● Goal of the exercise:
In the records below, change every "named target" to "labeled item" and copy out the lines with nothing else altered. Omit the pictures from your copy.

● Listed records:
■ ■ ■

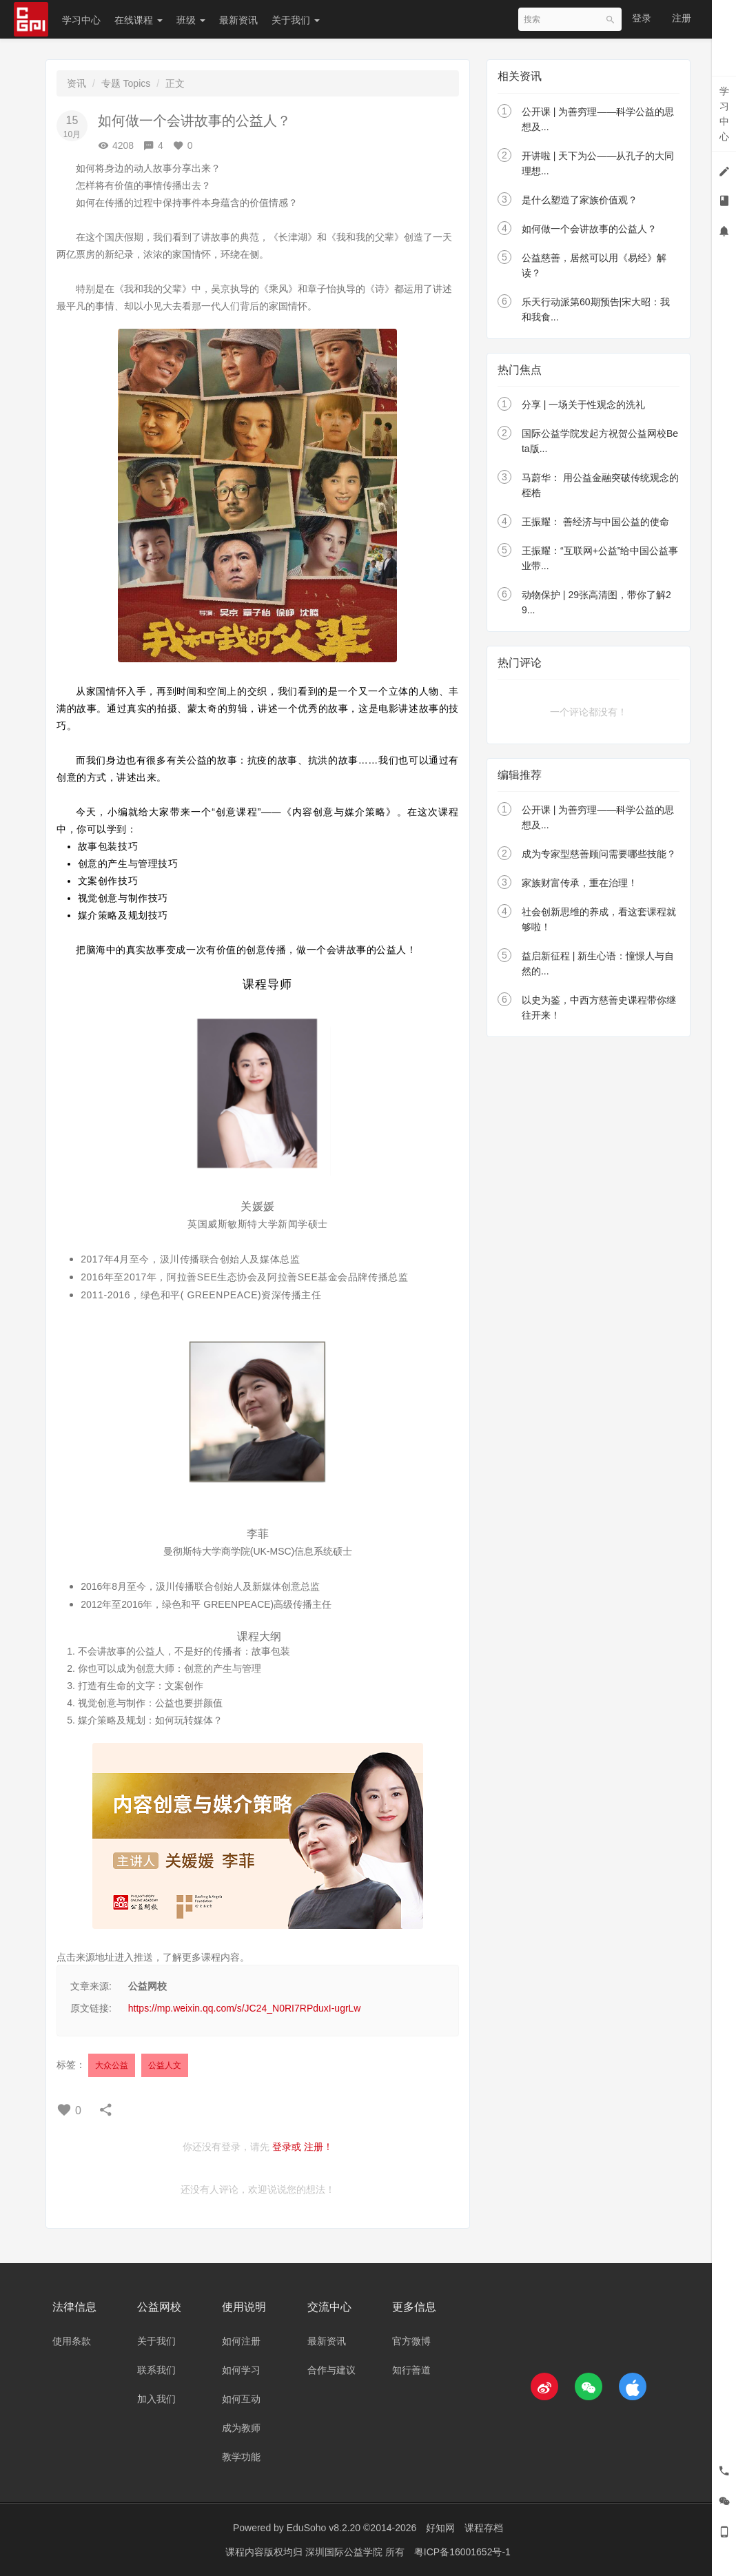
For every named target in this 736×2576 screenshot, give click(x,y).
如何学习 (241, 2369)
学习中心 (81, 19)
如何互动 (241, 2398)
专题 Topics (126, 83)
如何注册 (241, 2341)
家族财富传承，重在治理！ (579, 882)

■ ■ ■

● Expected output:
For every labeled item in this 736×2576 screenshot, give click(x,y).
如何学习 (241, 2369)
学习中心 (81, 19)
如何互动 (241, 2398)
专题 Topics (126, 83)
如何注册 (241, 2341)
家族财富传承，重在治理！ (579, 882)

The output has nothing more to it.